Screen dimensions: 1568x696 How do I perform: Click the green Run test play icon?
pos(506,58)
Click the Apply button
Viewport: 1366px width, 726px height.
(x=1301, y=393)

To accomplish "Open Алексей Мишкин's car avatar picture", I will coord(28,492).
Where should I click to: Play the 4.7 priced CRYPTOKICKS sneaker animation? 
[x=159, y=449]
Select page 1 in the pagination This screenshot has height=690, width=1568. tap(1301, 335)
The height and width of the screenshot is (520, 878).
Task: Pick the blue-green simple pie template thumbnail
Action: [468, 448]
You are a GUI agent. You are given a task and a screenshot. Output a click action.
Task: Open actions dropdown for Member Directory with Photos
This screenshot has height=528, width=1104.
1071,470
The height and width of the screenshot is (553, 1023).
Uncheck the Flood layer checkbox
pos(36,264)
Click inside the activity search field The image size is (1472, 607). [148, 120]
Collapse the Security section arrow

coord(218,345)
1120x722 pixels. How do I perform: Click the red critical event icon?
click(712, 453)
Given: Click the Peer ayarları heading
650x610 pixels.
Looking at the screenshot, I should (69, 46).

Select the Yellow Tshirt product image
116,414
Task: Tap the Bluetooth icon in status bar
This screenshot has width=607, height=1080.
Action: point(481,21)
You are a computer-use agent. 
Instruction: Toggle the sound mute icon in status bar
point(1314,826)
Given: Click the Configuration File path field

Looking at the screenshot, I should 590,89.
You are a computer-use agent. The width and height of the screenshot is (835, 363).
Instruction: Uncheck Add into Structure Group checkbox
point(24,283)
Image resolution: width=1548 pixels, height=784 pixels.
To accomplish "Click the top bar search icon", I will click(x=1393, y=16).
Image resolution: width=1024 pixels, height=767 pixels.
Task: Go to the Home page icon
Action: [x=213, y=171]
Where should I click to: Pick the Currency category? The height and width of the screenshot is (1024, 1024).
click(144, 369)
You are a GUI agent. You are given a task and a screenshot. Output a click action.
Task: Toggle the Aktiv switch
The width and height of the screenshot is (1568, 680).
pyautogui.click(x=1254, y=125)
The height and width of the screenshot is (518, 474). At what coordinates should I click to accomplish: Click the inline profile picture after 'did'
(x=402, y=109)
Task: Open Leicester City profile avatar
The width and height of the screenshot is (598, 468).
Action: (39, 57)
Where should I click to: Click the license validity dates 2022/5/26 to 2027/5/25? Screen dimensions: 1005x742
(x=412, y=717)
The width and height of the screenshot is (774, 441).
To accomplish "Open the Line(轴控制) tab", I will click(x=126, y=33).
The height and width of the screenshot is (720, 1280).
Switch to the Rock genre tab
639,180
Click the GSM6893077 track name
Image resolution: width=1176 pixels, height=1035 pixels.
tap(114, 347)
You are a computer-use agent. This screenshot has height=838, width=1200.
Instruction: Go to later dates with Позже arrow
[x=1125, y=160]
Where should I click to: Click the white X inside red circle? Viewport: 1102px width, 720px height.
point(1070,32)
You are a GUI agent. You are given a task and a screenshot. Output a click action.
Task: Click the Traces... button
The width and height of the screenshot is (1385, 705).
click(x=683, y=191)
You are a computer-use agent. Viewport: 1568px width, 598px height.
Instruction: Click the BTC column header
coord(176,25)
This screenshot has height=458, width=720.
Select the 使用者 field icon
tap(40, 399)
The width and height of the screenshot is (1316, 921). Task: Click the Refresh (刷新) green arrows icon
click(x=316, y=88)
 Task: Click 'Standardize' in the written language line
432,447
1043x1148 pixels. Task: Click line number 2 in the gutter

....................

Output all of the records above unchanged.

◆ WRITTEN ANSWER ◆
Screen dimensions: 1568x696 How do I perform: Click the green Run test play icon?
pos(506,58)
Click the Apply button
Viewport: 1366px width, 726px height.
(x=1301, y=393)

To accomplish "Open Алексей Мишкин's car avatar picture", I will coord(28,492).
Where should I click to: Play the 4.7 priced CRYPTOKICKS sneaker animation? 
[x=159, y=449]
Select page 1 in the pagination This screenshot has height=690, width=1568. tap(1301, 335)
The height and width of the screenshot is (520, 878).
Task: Pick the blue-green simple pie template thumbnail
Action: [468, 448]
You are a GUI agent. You are given a task and a screenshot. Output a click action.
Task: Open actions dropdown for Member Directory with Photos
This screenshot has height=528, width=1104.
1071,470
The height and width of the screenshot is (553, 1023).
Uncheck the Flood layer checkbox
pos(36,264)
Click inside the activity search field The image size is (1472, 607). [148, 120]
Collapse the Security section arrow

coord(218,345)
1120x722 pixels. How do I perform: Click the red critical event icon?
click(712, 453)
Given: Click the Peer ayarları heading
650x610 pixels.
Looking at the screenshot, I should (69, 46).

Select the Yellow Tshirt product image
116,414
Task: Tap the Bluetooth icon in status bar
This screenshot has width=607, height=1080.
Action: point(481,21)
You are a computer-use agent. 
Instruction: Toggle the sound mute icon in status bar
point(1314,826)
Given: Click the Configuration File path field

Looking at the screenshot, I should 590,89.
You are a computer-use agent. The width and height of the screenshot is (835, 363).
Instruction: Uncheck Add into Structure Group checkbox
point(24,283)
Image resolution: width=1548 pixels, height=784 pixels.
To accomplish "Click the top bar search icon", I will click(x=1393, y=16).
Image resolution: width=1024 pixels, height=767 pixels.
Task: Go to the Home page icon
Action: [x=213, y=171]
Where should I click to: Pick the Currency category? The height and width of the screenshot is (1024, 1024).
click(144, 369)
You are a GUI agent. You are given a task and a screenshot. Output a click action.
Task: Toggle the Aktiv switch
The width and height of the screenshot is (1568, 680).
pyautogui.click(x=1254, y=125)
The height and width of the screenshot is (518, 474). At what coordinates should I click to accomplish: Click the inline profile picture after 'did'
(x=402, y=109)
Task: Open Leicester City profile avatar
The width and height of the screenshot is (598, 468).
Action: (39, 57)
Where should I click to: Click the license validity dates 2022/5/26 to 2027/5/25? Screen dimensions: 1005x742
(x=412, y=717)
The width and height of the screenshot is (774, 441).
To accomplish "Open the Line(轴控制) tab", I will click(x=126, y=33).
The height and width of the screenshot is (720, 1280).
Switch to the Rock genre tab
639,180
Click the GSM6893077 track name
Image resolution: width=1176 pixels, height=1035 pixels.
tap(114, 347)
You are a computer-use agent. This screenshot has height=838, width=1200.
Instruction: Go to later dates with Позже arrow
[x=1125, y=160]
Where should I click to: Click the white X inside red circle? Viewport: 1102px width, 720px height.
point(1070,32)
You are a GUI agent. You are given a task and a screenshot. Output a click action.
Task: Click the Traces... button
The width and height of the screenshot is (1385, 705).
click(x=683, y=191)
You are a computer-use agent. Viewport: 1568px width, 598px height.
Instruction: Click the BTC column header
coord(176,25)
This screenshot has height=458, width=720.
Select the 使用者 field icon
tap(40, 399)
The width and height of the screenshot is (1316, 921). Task: Click the Refresh (刷新) green arrows icon
click(x=316, y=88)
 Task: Click 'Standardize' in the written language line
432,447
1043x1148 pixels. Task: Click line number 2 in the gutter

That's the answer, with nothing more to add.